• Activity
Repeat the whole of the data, keeping every detail the same.

• Provided information
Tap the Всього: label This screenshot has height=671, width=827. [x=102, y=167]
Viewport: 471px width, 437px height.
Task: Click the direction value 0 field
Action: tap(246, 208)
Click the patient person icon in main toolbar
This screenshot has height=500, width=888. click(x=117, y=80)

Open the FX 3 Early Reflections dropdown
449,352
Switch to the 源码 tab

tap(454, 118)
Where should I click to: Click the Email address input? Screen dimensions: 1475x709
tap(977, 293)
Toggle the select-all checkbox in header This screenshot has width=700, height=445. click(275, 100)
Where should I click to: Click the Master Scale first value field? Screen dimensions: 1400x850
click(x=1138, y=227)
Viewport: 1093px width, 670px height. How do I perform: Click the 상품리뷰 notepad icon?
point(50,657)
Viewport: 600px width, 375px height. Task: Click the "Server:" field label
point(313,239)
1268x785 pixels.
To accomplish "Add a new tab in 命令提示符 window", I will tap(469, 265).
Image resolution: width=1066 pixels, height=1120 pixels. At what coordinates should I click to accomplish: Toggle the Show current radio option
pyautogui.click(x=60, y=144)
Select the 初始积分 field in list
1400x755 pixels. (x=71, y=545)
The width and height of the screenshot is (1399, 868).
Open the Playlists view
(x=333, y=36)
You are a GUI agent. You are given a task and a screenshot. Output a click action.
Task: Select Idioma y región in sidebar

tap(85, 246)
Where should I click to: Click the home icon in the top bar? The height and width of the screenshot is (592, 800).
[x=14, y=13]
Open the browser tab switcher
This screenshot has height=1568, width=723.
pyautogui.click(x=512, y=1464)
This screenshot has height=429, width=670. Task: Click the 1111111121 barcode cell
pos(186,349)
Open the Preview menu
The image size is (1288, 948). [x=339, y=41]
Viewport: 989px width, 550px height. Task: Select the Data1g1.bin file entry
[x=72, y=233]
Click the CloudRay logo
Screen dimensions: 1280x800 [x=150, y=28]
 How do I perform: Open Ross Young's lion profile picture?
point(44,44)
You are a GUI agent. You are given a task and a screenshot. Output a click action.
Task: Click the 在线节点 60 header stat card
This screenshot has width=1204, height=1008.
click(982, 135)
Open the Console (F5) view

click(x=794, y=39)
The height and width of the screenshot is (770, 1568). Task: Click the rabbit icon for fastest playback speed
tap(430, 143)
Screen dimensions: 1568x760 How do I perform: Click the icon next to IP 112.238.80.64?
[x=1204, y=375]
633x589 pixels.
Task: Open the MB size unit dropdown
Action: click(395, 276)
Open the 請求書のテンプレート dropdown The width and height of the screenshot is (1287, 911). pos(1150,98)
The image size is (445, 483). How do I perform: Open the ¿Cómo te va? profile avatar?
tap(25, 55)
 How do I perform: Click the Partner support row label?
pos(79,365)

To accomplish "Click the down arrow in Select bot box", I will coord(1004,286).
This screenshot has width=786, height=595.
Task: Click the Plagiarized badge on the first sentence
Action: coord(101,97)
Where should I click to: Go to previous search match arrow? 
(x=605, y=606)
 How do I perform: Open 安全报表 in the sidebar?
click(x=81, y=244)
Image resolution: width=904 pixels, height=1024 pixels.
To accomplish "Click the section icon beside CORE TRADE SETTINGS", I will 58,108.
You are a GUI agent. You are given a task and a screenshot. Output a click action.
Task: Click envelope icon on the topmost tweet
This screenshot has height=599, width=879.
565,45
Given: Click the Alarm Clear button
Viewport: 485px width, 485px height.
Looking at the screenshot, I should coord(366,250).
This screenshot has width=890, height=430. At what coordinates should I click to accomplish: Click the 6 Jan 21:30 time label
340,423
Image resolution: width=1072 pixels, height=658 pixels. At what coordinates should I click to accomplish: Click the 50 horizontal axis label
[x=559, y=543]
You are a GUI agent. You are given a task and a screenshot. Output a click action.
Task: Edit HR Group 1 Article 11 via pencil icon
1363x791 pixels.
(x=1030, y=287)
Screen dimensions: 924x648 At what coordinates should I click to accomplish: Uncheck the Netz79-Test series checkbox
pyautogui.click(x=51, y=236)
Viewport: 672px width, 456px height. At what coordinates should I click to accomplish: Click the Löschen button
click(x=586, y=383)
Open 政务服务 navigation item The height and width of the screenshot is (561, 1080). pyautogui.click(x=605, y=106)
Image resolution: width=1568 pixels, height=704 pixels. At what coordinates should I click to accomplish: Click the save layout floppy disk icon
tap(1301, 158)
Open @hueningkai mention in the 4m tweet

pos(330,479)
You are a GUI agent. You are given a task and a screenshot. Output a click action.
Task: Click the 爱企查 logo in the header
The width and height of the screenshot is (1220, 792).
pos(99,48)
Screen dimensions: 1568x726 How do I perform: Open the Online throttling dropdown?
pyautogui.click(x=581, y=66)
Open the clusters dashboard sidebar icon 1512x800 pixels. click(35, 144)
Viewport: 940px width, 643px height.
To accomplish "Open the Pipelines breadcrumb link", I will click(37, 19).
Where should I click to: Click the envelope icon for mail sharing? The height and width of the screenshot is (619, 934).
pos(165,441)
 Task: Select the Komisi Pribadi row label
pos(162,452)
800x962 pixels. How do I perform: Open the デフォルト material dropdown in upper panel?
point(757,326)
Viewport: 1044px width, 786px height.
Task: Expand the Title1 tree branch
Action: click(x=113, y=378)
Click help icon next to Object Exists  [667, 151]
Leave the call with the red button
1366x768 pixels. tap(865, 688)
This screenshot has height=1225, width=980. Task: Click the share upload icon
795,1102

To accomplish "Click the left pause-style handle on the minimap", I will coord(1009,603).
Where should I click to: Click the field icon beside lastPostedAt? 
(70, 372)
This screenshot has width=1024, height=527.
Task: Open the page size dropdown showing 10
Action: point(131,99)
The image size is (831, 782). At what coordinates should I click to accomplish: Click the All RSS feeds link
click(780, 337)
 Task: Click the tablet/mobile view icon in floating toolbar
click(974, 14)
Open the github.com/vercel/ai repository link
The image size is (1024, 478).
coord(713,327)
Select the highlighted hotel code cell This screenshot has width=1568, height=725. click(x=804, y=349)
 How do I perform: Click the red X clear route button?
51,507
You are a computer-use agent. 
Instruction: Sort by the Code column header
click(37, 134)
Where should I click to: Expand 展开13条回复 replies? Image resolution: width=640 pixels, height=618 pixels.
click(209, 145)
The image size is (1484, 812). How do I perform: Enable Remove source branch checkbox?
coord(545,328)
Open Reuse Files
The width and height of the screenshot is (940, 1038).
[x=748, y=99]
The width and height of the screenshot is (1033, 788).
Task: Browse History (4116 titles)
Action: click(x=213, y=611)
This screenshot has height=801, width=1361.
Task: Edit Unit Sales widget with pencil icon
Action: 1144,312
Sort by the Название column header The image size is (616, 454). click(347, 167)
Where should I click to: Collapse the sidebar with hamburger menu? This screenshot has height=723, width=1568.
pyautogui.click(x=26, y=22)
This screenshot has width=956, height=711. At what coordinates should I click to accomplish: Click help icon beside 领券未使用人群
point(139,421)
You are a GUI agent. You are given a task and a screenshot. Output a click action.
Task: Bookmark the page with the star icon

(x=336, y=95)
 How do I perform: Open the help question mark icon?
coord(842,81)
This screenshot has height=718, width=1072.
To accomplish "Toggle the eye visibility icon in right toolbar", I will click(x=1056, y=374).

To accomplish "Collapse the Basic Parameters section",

• Answer for the task
Tap the Всього: label This screenshot has height=671, width=827. [x=102, y=167]
Viewport: 471px width, 437px height.
Task: Click the direction value 0 field
Action: tap(246, 208)
Click the patient person icon in main toolbar
This screenshot has height=500, width=888. click(x=117, y=80)

Open the FX 3 Early Reflections dropdown
449,352
Switch to the 源码 tab

tap(454, 118)
Where should I click to: Click the Email address input? Screen dimensions: 1475x709
tap(977, 293)
Toggle the select-all checkbox in header This screenshot has width=700, height=445. click(275, 100)
Where should I click to: Click the Master Scale first value field? Screen dimensions: 1400x850
click(x=1138, y=227)
Viewport: 1093px width, 670px height. How do I perform: Click the 상품리뷰 notepad icon?
point(50,657)
Viewport: 600px width, 375px height. Task: Click the "Server:" field label
point(313,239)
1268x785 pixels.
To accomplish "Add a new tab in 命令提示符 window", I will tap(469, 265).
Image resolution: width=1066 pixels, height=1120 pixels. At what coordinates should I click to accomplish: Toggle the Show current radio option
pyautogui.click(x=60, y=144)
Select the 初始积分 field in list
1400x755 pixels. (x=71, y=545)
The width and height of the screenshot is (1399, 868).
Open the Playlists view
(x=333, y=36)
You are a GUI agent. You are given a task and a screenshot. Output a click action.
Task: Select Idioma y región in sidebar

tap(85, 246)
Where should I click to: Click the home icon in the top bar? The height and width of the screenshot is (592, 800).
[x=14, y=13]
Open the browser tab switcher
This screenshot has height=1568, width=723.
pyautogui.click(x=512, y=1464)
This screenshot has height=429, width=670. Task: Click the 1111111121 barcode cell
pos(186,349)
Open the Preview menu
The image size is (1288, 948). [x=339, y=41]
Viewport: 989px width, 550px height. Task: Select the Data1g1.bin file entry
[x=72, y=233]
Click the CloudRay logo
Screen dimensions: 1280x800 [x=150, y=28]
 How do I perform: Open Ross Young's lion profile picture?
point(44,44)
You are a GUI agent. You are given a task and a screenshot. Output a click action.
Task: Click the 在线节点 60 header stat card
This screenshot has width=1204, height=1008.
click(982, 135)
Open the Console (F5) view

click(x=794, y=39)
The height and width of the screenshot is (770, 1568). Task: Click the rabbit icon for fastest playback speed
tap(430, 143)
Screen dimensions: 1568x760 How do I perform: Click the icon next to IP 112.238.80.64?
[x=1204, y=375]
633x589 pixels.
Task: Open the MB size unit dropdown
Action: click(395, 276)
Open the 請求書のテンプレート dropdown The width and height of the screenshot is (1287, 911). pos(1150,98)
The image size is (445, 483). How do I perform: Open the ¿Cómo te va? profile avatar?
tap(25, 55)
 How do I perform: Click the Partner support row label?
pos(79,365)

To accomplish "Click the down arrow in Select bot box", I will coord(1004,286).
This screenshot has width=786, height=595.
Task: Click the Plagiarized badge on the first sentence
Action: coord(101,97)
Where should I click to: Go to previous search match arrow? 
(x=605, y=606)
 How do I perform: Open 安全报表 in the sidebar?
click(x=81, y=244)
Image resolution: width=904 pixels, height=1024 pixels.
To accomplish "Click the section icon beside CORE TRADE SETTINGS", I will 58,108.
You are a GUI agent. You are given a task and a screenshot. Output a click action.
Task: Click envelope icon on the topmost tweet
This screenshot has height=599, width=879.
565,45
Given: Click the Alarm Clear button
Viewport: 485px width, 485px height.
Looking at the screenshot, I should coord(366,250).
This screenshot has width=890, height=430. At what coordinates should I click to accomplish: Click the 6 Jan 21:30 time label
340,423
Image resolution: width=1072 pixels, height=658 pixels. At what coordinates should I click to accomplish: Click the 50 horizontal axis label
[x=559, y=543]
You are a GUI agent. You are given a task and a screenshot. Output a click action.
Task: Edit HR Group 1 Article 11 via pencil icon
1363x791 pixels.
(x=1030, y=287)
Screen dimensions: 924x648 At what coordinates should I click to accomplish: Uncheck the Netz79-Test series checkbox
pyautogui.click(x=51, y=236)
Viewport: 672px width, 456px height. At what coordinates should I click to accomplish: Click the Löschen button
click(x=586, y=383)
Open 政务服务 navigation item The height and width of the screenshot is (561, 1080). pyautogui.click(x=605, y=106)
Image resolution: width=1568 pixels, height=704 pixels. At what coordinates should I click to accomplish: Click the save layout floppy disk icon
tap(1301, 158)
Open @hueningkai mention in the 4m tweet

pos(330,479)
You are a GUI agent. You are given a task and a screenshot. Output a click action.
Task: Click the 爱企查 logo in the header
The width and height of the screenshot is (1220, 792).
pos(99,48)
Screen dimensions: 1568x726 How do I perform: Open the Online throttling dropdown?
pyautogui.click(x=581, y=66)
Open the clusters dashboard sidebar icon 1512x800 pixels. click(35, 144)
Viewport: 940px width, 643px height.
To accomplish "Open the Pipelines breadcrumb link", I will click(37, 19).
Where should I click to: Click the envelope icon for mail sharing? The height and width of the screenshot is (619, 934).
pos(165,441)
 Task: Select the Komisi Pribadi row label
pos(162,452)
800x962 pixels. How do I perform: Open the デフォルト material dropdown in upper panel?
point(757,326)
Viewport: 1044px width, 786px height.
Task: Expand the Title1 tree branch
Action: click(x=113, y=378)
Click help icon next to Object Exists  [667, 151]
Leave the call with the red button
1366x768 pixels. tap(865, 688)
This screenshot has height=1225, width=980. Task: Click the share upload icon
795,1102

To accomplish "Click the left pause-style handle on the minimap", I will coord(1009,603).
Where should I click to: Click the field icon beside lastPostedAt? 
(70, 372)
This screenshot has width=1024, height=527.
Task: Open the page size dropdown showing 10
Action: point(131,99)
The image size is (831, 782). At what coordinates should I click to accomplish: Click the All RSS feeds link
click(780, 337)
 Task: Click the tablet/mobile view icon in floating toolbar
click(974, 14)
Open the github.com/vercel/ai repository link
The image size is (1024, 478).
coord(713,327)
Select the highlighted hotel code cell This screenshot has width=1568, height=725. click(x=804, y=349)
 How do I perform: Click the red X clear route button?
51,507
You are a computer-use agent. 
Instruction: Sort by the Code column header
click(37, 134)
Where should I click to: Expand 展开13条回复 replies? Image resolution: width=640 pixels, height=618 pixels.
click(209, 145)
The image size is (1484, 812). How do I perform: Enable Remove source branch checkbox?
coord(545,328)
Open Reuse Files
The width and height of the screenshot is (940, 1038).
[x=748, y=99]
The width and height of the screenshot is (1033, 788).
Task: Browse History (4116 titles)
Action: click(x=213, y=611)
This screenshot has height=801, width=1361.
Task: Edit Unit Sales widget with pencil icon
Action: 1144,312
Sort by the Название column header The image size is (616, 454). click(347, 167)
Where should I click to: Collapse the sidebar with hamburger menu? This screenshot has height=723, width=1568.
pyautogui.click(x=26, y=22)
This screenshot has width=956, height=711. At what coordinates should I click to accomplish: Click help icon beside 领券未使用人群
point(139,421)
You are a GUI agent. You are given a task and a screenshot. Output a click action.
Task: Bookmark the page with the star icon

(x=336, y=95)
 How do I perform: Open the help question mark icon?
coord(842,81)
This screenshot has height=718, width=1072.
To accomplish "Toggle the eye visibility icon in right toolbar", I will click(x=1056, y=374).

To accomplish "Collapse the Basic Parameters section",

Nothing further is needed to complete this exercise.